There's a lot going on, and the turmoil and mess feel like family life in some ways. When one character remarks, "The more I think about it, the more I believe this concept could only work if we were living in Telenovelaland," the novel seems to be conscious of its own absurdity. However, there is a lack of fallout or causality, forcing the reader to suspend her disbelief multiple times. Events occur swiftly and frequently have little influence on one another; we exit one scene and enter another without having the opportunity to contemplate. The characters are caught in a similar whirlwind; they experience "life-changing" experiences but are back to considering trivialities like traffic within a few pages — and then careening toward whole new life-changing events. Their behaviours are described as unintentional on several occasions — one character buys an orchard "on impulse," another marries "on the spur of the moment" — yet this doesn't appear psychologically genuine. The Alvarados are also not particularly sympathetic, which isn't necessarily a bad thing - bad behaviour makes for good fictional fodder. However, there is a lack of accountability, as well as a lack of involvement with the world, which makes it impossible to believe in the characters or understand what is truly at stake.
Escandón sets up two tracks: the one where the story runs and its more complex neighbor, traversing the terrain of family history and the physical world.

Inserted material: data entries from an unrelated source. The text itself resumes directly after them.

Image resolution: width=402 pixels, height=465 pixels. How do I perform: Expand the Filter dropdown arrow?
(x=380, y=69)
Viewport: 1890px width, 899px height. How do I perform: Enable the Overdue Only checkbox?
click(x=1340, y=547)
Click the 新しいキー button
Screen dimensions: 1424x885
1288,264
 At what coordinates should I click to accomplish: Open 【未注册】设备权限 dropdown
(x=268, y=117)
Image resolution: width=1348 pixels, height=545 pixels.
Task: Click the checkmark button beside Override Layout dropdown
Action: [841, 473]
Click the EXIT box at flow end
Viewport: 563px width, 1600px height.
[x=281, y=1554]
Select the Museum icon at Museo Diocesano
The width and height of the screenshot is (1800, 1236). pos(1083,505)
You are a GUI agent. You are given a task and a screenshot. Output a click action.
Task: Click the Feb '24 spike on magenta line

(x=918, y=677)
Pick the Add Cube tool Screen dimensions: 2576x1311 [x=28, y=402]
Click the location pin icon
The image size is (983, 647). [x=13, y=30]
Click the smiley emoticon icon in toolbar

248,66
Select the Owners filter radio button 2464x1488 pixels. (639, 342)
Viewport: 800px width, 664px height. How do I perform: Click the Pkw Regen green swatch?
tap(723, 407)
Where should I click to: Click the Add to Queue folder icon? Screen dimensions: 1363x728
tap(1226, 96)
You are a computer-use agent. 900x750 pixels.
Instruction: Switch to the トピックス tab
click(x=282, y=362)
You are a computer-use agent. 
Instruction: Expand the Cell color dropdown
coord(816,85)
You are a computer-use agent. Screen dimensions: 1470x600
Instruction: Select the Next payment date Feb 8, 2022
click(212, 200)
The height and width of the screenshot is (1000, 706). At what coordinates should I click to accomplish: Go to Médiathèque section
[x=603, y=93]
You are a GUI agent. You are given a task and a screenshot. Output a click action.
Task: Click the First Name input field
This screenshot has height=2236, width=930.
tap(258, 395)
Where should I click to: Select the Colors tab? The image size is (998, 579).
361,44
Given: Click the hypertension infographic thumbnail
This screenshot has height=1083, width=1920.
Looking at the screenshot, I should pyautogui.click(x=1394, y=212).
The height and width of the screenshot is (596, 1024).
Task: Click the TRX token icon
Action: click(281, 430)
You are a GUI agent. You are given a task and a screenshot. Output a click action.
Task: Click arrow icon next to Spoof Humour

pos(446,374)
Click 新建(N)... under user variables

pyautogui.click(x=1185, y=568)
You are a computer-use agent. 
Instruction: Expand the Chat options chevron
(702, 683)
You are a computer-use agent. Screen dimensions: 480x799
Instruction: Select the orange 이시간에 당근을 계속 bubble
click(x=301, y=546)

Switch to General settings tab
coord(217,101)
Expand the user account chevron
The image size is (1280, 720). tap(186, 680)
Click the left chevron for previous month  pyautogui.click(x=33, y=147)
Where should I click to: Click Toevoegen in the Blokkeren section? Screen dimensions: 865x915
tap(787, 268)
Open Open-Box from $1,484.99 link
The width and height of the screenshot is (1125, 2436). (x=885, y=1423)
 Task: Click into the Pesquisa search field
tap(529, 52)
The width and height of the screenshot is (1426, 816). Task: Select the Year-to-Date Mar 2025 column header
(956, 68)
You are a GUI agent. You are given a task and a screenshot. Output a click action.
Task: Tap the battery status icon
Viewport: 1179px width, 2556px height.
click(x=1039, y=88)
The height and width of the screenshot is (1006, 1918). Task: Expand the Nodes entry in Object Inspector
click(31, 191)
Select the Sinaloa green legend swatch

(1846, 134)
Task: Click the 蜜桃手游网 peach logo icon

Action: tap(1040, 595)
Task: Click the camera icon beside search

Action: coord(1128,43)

While the former is difficult to digest, the latter is masterfully executed, rife with nuance and detail and the telltale signs of a gifted writer who knows her material well. Escandón’s narrative voice is often witty and warm, and her meditations on Los Angeles are lush and lyrical. Of the Pacific Ocean, she writes: “Its undulating surface shimmered in bright oranges and reds, sequins in a drag queen’s gown. This was a light — a hyper-real, Technicolor light — that only existed on celluloid and in Los Angeles.”
Toward the end of the book, Oscar muses: “There were hundreds of cities within his city, each telling a different story. He’d need several lifetimes to understand its many incarnations.” The same could be said for “L.A. Weather”: Though it’s a lively and ambitious family novel, it ultimately seems to be spilling out beyond its real estate.